Buyout funds see profits in turning foreclosed homes into rentals

The dealmakers running America’s private equity firms see opportunity in one of the most distressed precincts of the U.S. economy: residential housing. The New York-based real estate buyout fund GTIS Partners will spend $1 billion by 2016 acquiring single-family homes to manage as rentals, founder Tom Shapiro said on Jan. 24. That followed announcements earlier in January that GI Partners, a Menlo Park (Calif.) private equity fund, expects to invest $1 billion and Los Angeles-based Oaktree Capital Management will spend $450 million on similar housing deals. “We are starting to see this as a billion-dollar opportunity,” says Shapiro.

Why the enthusiasm? For starters, the U.S. government is eager to clear out the foreclosed properties now on its books.
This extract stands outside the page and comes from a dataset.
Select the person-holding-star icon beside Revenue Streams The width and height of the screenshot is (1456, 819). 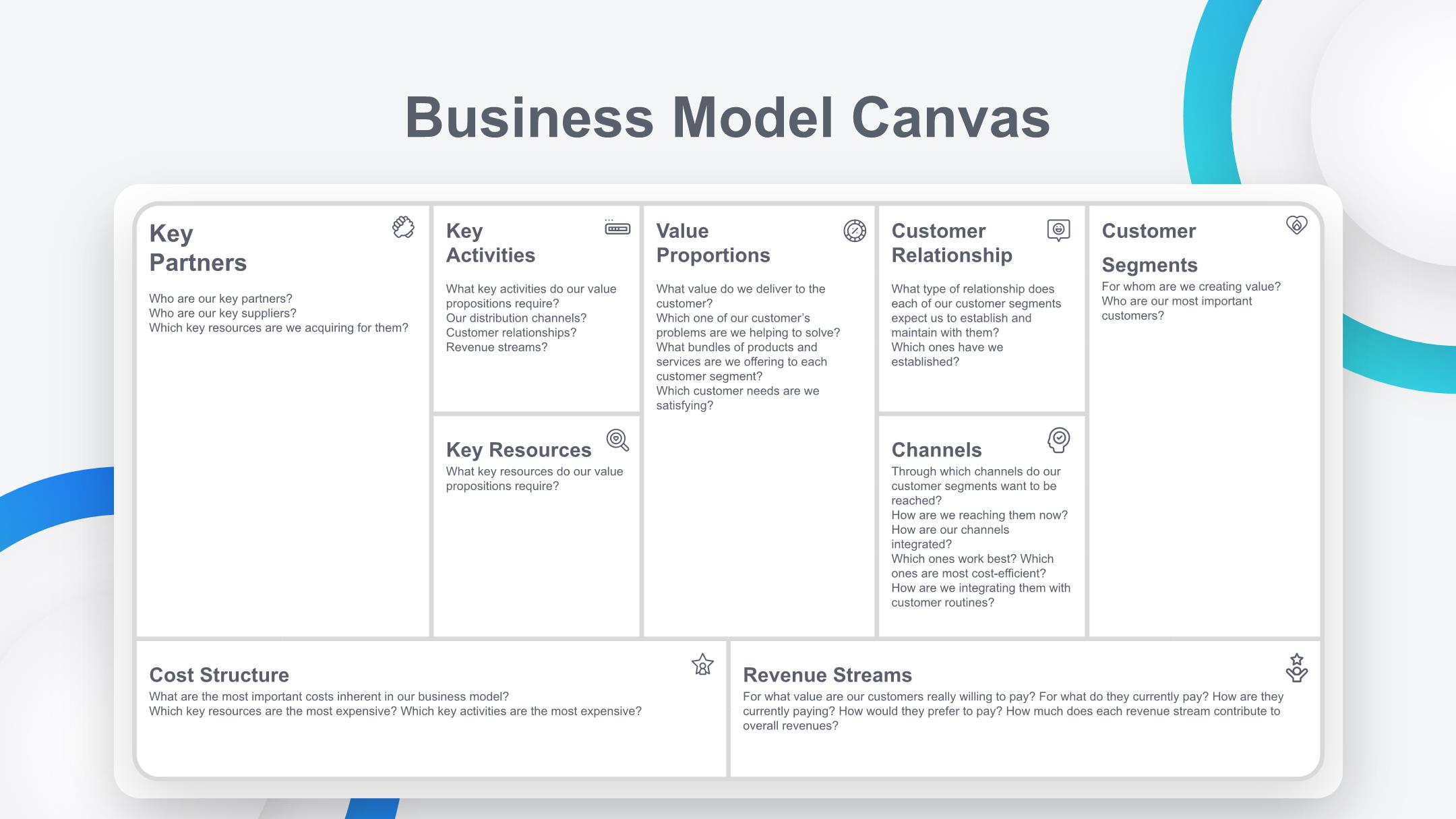click(x=1298, y=666)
The Federal Reserve, in a study released in January, urged the government to explore ways to reduce the glut of bank-owned homes, including by selling them to investors to rent out. On Feb. 1, Fannie Mae, the government-controlled mortgage agency, extended the first invitation to investors to apply for joint ventures to buy bulk foreclosed homes and manage them as rentals. The Obama Administration hopes to market some of the 210,000 homes repossessed by Fannie Mae, Freddie Mac, and the Federal Housing Administration, which insures mortgages, during the first quarter of 2012.